Excerto da página:
__________

De facto, todos pareciam saber perfeitamente o que fazer, e não havia margem para fugir aos horários dos ensaios. Além da visita habitual ao guarda-roupa, e dos alongamentos individuais nos tapetes dos bastidores, todos os artistas passaram pelo palco para ensaiar o seu número.

Fábio foi o primeiro a preparar-se, um ginasta brasileiro de 38 anos, que durante as duas horas de espetáculo não parou de entrar e sair de cena, numa troca ágil de personagens, passando também pela de palhaço, o Augusto, um amigo de Mauro, a personagem principal. Augusto "segue as aventuras do Mauro, mas acaba por só fazer 'cagada", ri.

Tendo já uma carreira longa de palco, Fábio é quem coordena os ginastas do grupo, ao ritmo das peripécias do Cirque du Soleil. Passados 15 anos a trabalhar no Corteo, o que mais o entusiasma é também o que mais lhe custa: as maratonas criativas, as rotinas intensas e as viagens “saudosas” não lhe permitem estar o tempo que gostaria com o filho de 10 anos, que vive no Brasil.

__________

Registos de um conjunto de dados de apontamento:

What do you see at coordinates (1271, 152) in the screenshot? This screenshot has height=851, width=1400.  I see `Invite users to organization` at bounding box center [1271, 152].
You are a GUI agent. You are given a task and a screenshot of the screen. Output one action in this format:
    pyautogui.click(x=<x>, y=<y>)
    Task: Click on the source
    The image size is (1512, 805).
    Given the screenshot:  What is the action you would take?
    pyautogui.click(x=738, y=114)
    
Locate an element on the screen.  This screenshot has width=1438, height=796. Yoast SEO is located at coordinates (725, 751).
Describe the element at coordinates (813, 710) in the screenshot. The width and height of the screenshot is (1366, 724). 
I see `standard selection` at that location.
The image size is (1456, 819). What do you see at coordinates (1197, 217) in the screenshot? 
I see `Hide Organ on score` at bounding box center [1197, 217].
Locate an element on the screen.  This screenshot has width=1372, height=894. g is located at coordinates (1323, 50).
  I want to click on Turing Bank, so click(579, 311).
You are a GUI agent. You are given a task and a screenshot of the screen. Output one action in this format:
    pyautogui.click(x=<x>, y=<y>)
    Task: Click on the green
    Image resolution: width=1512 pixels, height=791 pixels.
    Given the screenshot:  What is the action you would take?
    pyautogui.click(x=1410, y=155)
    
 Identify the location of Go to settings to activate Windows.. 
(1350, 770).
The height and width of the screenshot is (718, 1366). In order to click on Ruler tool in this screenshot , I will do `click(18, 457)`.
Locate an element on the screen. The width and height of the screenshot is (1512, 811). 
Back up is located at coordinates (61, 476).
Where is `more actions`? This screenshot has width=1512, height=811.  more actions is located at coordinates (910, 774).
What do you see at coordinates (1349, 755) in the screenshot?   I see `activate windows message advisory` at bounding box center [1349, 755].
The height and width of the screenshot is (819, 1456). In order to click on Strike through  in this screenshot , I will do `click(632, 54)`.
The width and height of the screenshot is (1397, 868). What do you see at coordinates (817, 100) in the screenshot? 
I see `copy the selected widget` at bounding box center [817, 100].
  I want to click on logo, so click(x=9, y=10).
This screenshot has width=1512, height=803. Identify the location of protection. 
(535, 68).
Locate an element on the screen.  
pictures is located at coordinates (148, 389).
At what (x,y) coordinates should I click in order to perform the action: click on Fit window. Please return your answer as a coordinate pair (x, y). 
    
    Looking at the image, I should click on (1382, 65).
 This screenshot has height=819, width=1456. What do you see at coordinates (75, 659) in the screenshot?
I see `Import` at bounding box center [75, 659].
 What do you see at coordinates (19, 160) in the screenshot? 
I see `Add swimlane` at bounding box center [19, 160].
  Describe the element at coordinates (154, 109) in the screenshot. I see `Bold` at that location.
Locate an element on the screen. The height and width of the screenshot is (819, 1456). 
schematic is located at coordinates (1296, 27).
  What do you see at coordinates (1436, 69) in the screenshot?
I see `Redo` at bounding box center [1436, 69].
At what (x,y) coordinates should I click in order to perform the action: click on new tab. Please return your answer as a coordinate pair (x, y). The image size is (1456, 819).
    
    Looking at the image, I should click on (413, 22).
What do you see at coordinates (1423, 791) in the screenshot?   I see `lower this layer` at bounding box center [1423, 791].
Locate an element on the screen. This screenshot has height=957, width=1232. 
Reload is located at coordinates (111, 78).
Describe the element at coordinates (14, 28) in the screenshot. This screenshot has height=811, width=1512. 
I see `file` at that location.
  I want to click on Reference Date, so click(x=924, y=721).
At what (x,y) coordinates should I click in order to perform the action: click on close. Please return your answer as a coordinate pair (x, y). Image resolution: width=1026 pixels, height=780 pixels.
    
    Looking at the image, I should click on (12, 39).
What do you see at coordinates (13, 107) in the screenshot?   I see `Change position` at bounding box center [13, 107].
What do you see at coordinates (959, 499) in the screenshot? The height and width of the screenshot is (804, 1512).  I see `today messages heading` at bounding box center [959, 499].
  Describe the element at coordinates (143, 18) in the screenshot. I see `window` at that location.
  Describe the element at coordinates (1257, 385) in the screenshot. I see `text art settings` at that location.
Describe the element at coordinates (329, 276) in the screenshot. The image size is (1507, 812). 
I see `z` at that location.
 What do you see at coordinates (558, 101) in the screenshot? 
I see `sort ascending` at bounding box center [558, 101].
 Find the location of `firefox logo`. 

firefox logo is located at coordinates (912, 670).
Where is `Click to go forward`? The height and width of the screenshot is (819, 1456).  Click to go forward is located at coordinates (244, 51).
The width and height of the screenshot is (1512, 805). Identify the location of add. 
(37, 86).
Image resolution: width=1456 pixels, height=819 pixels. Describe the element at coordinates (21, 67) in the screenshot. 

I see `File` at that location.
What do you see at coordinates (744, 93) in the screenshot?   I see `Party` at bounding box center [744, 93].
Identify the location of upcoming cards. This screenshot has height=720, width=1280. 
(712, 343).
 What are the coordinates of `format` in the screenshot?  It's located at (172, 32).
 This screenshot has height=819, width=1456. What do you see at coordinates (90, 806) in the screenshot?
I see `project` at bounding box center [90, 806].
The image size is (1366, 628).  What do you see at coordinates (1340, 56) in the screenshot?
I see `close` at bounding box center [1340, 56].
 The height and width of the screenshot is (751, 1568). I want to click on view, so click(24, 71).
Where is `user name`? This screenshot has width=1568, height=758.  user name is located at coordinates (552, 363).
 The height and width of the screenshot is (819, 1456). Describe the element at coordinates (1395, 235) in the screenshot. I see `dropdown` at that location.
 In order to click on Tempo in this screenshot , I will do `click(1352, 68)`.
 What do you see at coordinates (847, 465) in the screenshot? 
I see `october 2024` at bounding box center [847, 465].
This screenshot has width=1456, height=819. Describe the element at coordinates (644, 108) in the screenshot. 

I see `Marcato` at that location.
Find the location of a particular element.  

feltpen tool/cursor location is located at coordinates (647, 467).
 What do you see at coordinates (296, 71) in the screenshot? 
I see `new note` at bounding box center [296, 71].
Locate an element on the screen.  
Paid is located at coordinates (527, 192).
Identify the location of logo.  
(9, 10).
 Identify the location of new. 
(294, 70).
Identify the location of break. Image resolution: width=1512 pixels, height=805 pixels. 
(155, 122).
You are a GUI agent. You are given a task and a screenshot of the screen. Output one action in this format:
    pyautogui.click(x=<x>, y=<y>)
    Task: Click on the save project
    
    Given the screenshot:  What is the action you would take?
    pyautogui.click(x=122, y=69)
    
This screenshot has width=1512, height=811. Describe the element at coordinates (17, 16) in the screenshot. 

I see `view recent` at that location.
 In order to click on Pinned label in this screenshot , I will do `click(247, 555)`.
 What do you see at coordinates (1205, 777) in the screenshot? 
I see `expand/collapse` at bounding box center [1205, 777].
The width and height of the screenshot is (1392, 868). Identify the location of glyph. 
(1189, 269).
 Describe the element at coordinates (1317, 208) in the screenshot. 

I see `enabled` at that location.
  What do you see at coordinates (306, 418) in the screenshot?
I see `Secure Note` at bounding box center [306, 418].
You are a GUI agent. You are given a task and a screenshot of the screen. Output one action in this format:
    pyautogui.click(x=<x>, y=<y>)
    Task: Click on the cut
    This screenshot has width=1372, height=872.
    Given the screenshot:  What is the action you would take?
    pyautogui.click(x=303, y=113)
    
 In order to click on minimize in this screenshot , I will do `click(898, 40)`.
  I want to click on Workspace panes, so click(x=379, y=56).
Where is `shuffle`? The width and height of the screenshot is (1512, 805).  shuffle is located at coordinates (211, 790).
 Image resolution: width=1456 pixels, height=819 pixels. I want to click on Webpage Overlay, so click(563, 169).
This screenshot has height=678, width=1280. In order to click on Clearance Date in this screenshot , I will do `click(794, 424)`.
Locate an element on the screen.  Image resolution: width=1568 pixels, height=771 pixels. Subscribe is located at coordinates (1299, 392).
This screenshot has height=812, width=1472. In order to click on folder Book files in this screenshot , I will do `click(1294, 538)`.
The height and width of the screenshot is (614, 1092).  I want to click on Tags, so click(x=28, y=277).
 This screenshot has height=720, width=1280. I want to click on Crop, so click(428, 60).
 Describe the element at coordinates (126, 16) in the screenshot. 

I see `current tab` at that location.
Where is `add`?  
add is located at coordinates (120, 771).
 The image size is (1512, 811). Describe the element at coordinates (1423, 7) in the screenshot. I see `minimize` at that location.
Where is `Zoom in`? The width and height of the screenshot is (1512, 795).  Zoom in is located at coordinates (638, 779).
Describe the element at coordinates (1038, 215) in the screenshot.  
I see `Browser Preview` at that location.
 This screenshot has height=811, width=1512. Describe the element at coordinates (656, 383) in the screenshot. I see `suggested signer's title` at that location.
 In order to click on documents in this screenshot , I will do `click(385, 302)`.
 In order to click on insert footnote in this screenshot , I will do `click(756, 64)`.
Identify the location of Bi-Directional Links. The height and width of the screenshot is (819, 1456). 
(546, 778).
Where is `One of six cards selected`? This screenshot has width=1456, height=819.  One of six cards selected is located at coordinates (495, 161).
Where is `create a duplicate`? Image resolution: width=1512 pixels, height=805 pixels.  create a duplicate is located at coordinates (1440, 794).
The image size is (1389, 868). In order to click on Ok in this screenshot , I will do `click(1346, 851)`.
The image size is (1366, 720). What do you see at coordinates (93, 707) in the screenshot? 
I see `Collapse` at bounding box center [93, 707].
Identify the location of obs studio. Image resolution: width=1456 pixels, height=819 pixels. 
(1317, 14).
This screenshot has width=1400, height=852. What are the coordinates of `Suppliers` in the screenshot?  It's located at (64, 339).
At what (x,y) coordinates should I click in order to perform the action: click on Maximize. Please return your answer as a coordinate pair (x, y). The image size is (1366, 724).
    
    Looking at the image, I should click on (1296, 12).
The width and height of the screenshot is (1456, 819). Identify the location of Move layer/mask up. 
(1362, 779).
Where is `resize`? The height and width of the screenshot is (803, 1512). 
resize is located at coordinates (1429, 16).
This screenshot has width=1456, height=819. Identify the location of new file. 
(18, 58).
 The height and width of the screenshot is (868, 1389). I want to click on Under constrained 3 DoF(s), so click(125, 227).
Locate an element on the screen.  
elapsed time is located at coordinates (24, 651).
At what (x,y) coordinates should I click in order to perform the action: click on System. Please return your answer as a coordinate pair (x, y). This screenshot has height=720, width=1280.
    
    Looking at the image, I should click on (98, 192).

__________

Tarefas propostas:
• a. Cite o excerto de "Tendo já uma" a "vive no Brasil.".
• b. Responda, com base no excerto, às seguintes perguntas:
(i) Que idade tem Fábio?
(ii) Há quantos anos trabalha Fábio no Corteo?
(iii) Onde vive o filho de Fábio?
Não é preciso recorrer aos itens.

Respostas por tarefa:
• a.
Tendo já uma carreira longa de palco, Fábio é quem coordena os ginastas do grupo, ao ritmo das peripécias do Cirque du Soleil. Passados 15 anos a trabalhar no Corteo, o que mais o entusiasma é também o que mais lhe custa: as maratonas criativas, as rotinas intensas e as viagens “saudosas” não lhe permitem estar o tempo que gostaria com o filho de 10 anos, que vive no Brasil.

• b.
(i) 38 anos.
(ii) Há 15 anos.
(iii) No Brasil.